The third factory study tour in this semester was held at Tokyo Gas Co., Ltd. at the Sodegaura LNG Terminal on Tuesday, December 8th 2009. Sodegaura LNG Terminal is located at 1-1 Nakasode, Sodegaura City, Chiba.
Tokyo Gas has several production terminals such as Sodegaura Terminal, Ohgishima Terminal, Negishi Terminal, etc. Sodegaura Terminal is the largest terminal of all. This Sodegaura Terminal is one of the world largest LNG receiving terminals. It receives LNG from Brunei, Malaysia, Australia, Indonesia, Alaska, and Qatar. Every year this terminal imports about 68.14 MMton gas from those countries above. This terminal has a production capacity of 26.31 million cubic meters of city gas per day.

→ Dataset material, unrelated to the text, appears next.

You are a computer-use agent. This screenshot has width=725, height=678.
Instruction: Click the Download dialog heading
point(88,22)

LNG is the acronym for liquefied natural gas. Natural gas is liquefied when it is cooled to -162°C. At this temperature, we should not touch the LNG with bare hands because it can freeze every living things to death as shown by one of the staff of Tokyo Gas. The flowers put into the LNG became hard and frozen and died. A rubber ball put into the LNG hardened and it broke into pieces when it was dropped to the floor. In its liquefied state, the volume of LNG is 1/600th of its volume in gas form, therefore mass transportation by carrier becomes possible.
LNG is an environmentally friendly energy source. It has the least amount of emissions during combustion compared to petroleum and coal. It has energy efficiency about 70-80%, larger than other combusted energy sources such as petroleum and coal.

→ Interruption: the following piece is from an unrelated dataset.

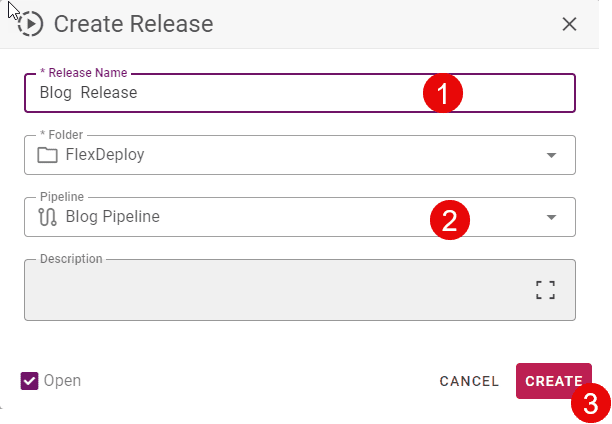The image size is (612, 424).
Task: Click the CREATE button
Action: pos(553,381)
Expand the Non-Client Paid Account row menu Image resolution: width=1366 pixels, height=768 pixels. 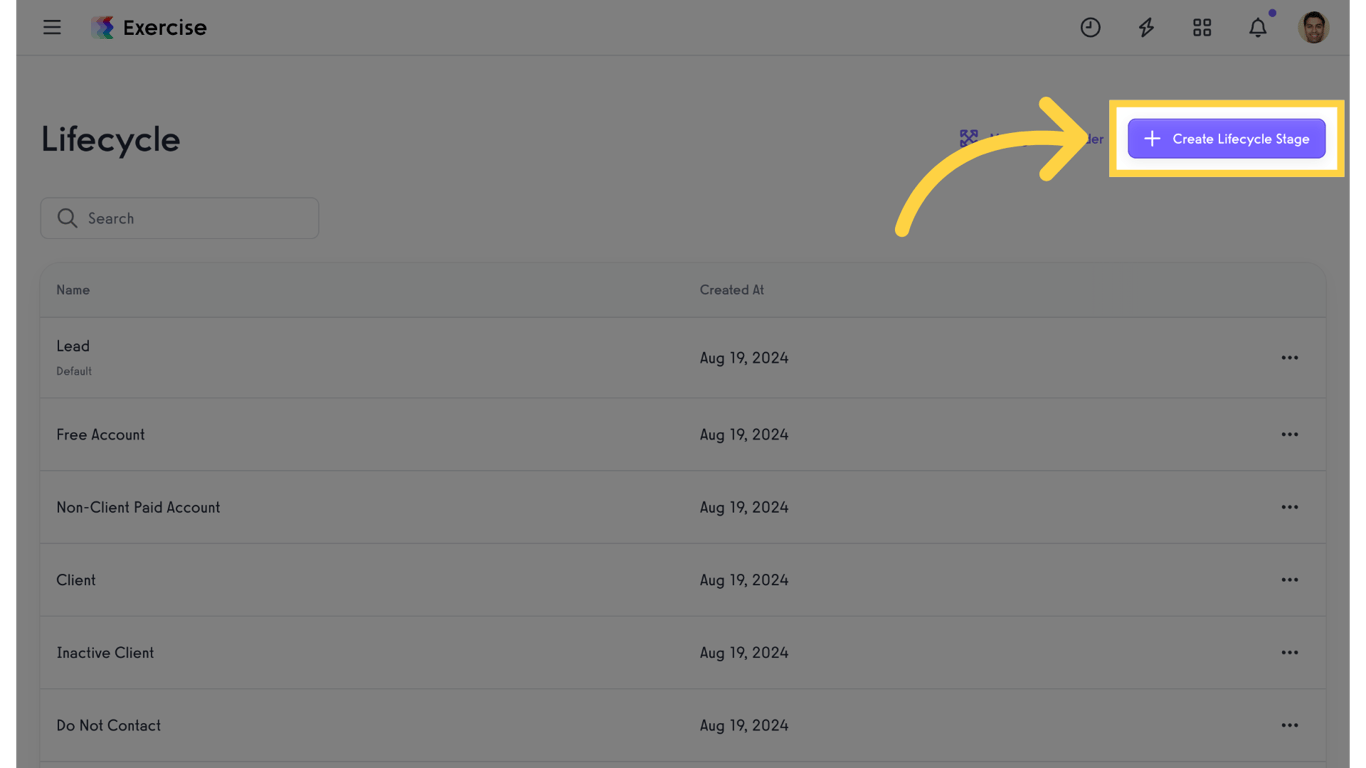pos(1289,508)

Sodegaura terminal has two piers and three berths to receive LNG imported from supplier countries. There are also several ships owned by Tokyo Gas to carry the LNG bought by Tokyo Gas from suppliers. The ships usually arrive at the Sodegaura terminal, get their LNG removed to the storage tanks, and then set out the next morning to be refilled with LNG from suppliers again.
Sodegaura terminal has many tanks to store the LNG imported. The tanks are differentiated according to the source of the LNG. Tanks for LNG from Indonesia are marked by a picture of orangutan, tanks for Australia are marked by a picture of koala. The LNG stored in the terminal is then heated by means of seawater to return it to gaseous state. It is then piped to customers after caloric value adjustment and odorization. Formerly, the gas is odorless but odor is added before it is distributed to customers as a safety precaution. The customers will be more aware if the gas pipes leak and can easily detect the source of the gas leak by smelling the gas odor.
The city gas produced in the Sodegaura terminal is delivered to customers via gas pipelines and is also supplied to three power plants of Tokyo Electric Power Co., Inc. as fuel of electric power generation. Tokyo Gas also ships and sells LNG by using tank trucks and domestic LNG tankers to districts where local city gas providers and pipeline networks are not available and to industrial customers.